Study: Girls diagnosed with autism later than boys are

A study shows that girls are diagnosed with autism later than boys are.


Current statistics on autism spectrum disorder (ASD) show that boys are nearly five times more likely than girls to have autism. Now a new study proves that in addition to being diagnosed less, girls are also diagnosed at a later age than boys.
The study, conducted by the Kennedy Krieger Institute in in Baltimore, Maryland, analyzed data from the Institute’s Interactive Autism Network (IAN), an online information registry of nearly 50,000 people affected by autism and their families.  Researchers took into account the age that both boys and girls were diagnosed with autism for 9,932 children, and Social Responsiveness Scale data from 5,103 children, which identifies the presence and severity of social impairment.
Results showed that girls with a type of autism called pervasive developmental disorder (PDD)— which is characterized by delays in the development of socialization and communication skills— were diagnosed at an average age of 4 years old, compared to 3.8 years old in boys. In addition to PPD diagnosis, researchers found that Asperger’s syndrome diagnoses also happened later for girls – at 7.6 years old compared to 7.1 years of age for boys.

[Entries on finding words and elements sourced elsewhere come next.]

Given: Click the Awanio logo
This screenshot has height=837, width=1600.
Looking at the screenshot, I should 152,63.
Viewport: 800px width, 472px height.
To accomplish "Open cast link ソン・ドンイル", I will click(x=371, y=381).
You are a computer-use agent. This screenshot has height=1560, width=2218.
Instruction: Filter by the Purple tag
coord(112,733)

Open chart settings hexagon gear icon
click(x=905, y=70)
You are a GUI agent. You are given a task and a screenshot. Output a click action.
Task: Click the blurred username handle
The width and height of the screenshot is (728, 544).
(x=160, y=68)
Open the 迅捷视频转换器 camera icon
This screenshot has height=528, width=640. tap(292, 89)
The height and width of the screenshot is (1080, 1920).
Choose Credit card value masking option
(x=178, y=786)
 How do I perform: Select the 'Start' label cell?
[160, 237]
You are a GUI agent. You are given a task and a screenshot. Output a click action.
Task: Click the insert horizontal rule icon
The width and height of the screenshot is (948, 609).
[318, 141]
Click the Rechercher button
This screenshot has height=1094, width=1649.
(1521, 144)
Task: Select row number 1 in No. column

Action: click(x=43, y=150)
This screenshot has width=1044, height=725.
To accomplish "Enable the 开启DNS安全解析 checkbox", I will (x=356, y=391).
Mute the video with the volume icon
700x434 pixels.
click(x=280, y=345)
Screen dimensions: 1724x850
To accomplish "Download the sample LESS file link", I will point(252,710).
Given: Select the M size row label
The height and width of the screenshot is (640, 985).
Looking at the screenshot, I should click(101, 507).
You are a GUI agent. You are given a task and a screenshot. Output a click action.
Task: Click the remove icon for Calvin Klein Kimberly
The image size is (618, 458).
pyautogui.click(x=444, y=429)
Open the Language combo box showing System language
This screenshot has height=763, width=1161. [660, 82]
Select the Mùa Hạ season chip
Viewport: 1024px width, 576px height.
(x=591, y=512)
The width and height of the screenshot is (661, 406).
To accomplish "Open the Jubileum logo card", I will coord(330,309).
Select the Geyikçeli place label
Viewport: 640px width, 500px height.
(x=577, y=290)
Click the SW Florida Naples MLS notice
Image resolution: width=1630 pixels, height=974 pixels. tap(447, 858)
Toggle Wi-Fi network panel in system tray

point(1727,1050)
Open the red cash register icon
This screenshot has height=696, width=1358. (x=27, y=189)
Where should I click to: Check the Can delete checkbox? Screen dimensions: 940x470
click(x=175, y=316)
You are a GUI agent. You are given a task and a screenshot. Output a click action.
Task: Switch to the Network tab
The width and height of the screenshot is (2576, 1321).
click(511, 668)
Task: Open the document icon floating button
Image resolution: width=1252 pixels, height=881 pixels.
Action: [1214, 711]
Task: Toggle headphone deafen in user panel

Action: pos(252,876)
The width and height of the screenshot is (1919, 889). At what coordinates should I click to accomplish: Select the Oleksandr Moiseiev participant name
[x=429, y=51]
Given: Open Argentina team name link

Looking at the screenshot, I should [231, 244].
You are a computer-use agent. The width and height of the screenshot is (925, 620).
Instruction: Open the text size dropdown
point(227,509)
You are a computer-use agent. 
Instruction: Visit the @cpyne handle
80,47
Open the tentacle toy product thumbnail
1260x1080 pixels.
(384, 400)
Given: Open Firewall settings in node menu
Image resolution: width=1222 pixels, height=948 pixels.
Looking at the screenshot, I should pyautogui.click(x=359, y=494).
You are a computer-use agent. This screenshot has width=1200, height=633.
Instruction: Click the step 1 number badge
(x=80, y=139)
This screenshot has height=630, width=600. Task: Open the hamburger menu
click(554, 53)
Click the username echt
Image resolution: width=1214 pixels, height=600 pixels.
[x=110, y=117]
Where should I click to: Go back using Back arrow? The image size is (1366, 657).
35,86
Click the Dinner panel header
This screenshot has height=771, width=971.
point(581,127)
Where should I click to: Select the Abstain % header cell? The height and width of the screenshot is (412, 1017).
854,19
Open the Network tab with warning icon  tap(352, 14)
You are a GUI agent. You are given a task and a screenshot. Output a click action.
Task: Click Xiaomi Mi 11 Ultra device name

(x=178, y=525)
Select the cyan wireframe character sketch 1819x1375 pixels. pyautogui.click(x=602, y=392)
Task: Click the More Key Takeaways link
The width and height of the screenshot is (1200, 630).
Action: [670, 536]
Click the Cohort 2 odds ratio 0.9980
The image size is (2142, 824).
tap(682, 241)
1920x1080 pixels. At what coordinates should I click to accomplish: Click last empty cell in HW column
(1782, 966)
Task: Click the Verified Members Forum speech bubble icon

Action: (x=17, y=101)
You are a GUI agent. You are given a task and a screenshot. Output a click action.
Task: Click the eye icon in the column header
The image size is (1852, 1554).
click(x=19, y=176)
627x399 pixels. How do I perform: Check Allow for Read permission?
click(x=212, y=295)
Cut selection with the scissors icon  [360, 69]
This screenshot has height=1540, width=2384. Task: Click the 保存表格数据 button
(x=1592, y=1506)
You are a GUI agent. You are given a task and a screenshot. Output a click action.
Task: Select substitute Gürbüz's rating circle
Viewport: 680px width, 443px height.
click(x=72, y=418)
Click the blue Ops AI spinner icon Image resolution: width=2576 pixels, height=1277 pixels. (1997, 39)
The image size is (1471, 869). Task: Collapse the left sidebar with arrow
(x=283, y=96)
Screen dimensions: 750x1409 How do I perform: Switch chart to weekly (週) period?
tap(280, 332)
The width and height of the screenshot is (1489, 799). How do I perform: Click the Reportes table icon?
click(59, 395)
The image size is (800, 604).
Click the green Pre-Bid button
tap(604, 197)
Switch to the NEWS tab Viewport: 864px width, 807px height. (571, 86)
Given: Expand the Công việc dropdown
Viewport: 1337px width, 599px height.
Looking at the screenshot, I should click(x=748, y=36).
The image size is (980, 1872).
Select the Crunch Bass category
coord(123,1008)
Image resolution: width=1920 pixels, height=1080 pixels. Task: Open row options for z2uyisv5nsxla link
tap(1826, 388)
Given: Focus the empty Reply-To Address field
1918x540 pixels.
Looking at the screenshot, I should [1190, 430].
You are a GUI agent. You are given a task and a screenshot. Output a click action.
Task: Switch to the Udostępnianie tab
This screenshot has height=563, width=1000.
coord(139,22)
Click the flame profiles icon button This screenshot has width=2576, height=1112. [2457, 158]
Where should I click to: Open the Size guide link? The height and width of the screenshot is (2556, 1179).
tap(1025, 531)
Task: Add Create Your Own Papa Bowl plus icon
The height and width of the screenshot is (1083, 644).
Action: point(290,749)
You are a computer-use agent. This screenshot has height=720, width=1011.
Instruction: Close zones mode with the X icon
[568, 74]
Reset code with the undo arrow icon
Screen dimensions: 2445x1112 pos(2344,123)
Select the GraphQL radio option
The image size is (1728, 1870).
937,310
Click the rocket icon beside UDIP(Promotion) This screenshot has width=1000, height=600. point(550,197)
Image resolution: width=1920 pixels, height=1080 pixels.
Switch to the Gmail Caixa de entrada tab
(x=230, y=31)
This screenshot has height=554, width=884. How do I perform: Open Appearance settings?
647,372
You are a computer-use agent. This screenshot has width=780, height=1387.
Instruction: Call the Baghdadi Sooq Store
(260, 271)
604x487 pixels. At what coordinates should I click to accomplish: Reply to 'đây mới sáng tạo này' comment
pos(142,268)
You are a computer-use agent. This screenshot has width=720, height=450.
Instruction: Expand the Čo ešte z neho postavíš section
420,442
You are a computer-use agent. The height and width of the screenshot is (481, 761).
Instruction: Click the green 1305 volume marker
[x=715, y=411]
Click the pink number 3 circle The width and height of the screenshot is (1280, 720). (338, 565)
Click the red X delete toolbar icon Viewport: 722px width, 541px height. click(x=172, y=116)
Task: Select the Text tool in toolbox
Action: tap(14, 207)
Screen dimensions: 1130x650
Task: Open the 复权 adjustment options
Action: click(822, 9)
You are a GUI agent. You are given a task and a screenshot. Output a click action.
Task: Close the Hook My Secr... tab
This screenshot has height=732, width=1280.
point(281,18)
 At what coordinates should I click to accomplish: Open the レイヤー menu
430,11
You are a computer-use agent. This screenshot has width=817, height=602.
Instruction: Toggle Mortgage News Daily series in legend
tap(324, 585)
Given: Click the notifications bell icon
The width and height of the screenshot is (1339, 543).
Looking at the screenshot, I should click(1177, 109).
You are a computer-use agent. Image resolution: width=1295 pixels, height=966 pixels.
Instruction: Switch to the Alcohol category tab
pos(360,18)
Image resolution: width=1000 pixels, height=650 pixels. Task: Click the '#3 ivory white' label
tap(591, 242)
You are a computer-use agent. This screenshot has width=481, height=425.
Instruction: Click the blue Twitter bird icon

“The later diagnosis of girls appears to be tied to their areas of delay being less apparent, showing up more as shyness and quietness rather than the more unusual behaviors seen in boys, ” Dr. Paul Lipkin, study author and director of the Interactive Autism Network at Kennedy Krieger told FoxNews.com.
Lipkin said findings suggest that when it comes to social cognition, or the ability to interpret social cues, girls struggle more than boys, while boys have more difficulty with more obvious symptoms like severe mannerisms and repetitive behaviors.
“At the present time, autism screeners are not designed to look at boys and girls differently. This and other studies suggest that such may be needed, particularly around social skill development,” Lipkin said. “So parents, pediatric clinicians, therapists, educators now should give careful consideration to girls who are having difficulties in social situations and assist these girls early.”
Researchers noted an increase in the number of girls diagnosed with autism from 2010-2013 compared to the statistic measured four years earlier. Lipkin said he thinks the reason for the rise might be better public awareness and screening methods.
“We need to look at large groups of girls with autism and better understand their developmental pathways, in order to find the best means for their early identification and to find the best treatments for the challenges they experience,” he said. “One can no longer assume that boys and girls with autism are alike.”
Lipkin said he hopes the findings help change the way autism is diagnosed, and that further research will determine whether less recognizable symptoms in girls are not only leading to later diagnosis, but also under-identification of the condition.
“We need to find the best ways to identify those at both ends of the spectrum, those with severe problems and those with milder problems in social development,” he said. “The quiet girl with social difficulties may have an ASD and may benefit from special treatments aimed at these delays in social development.”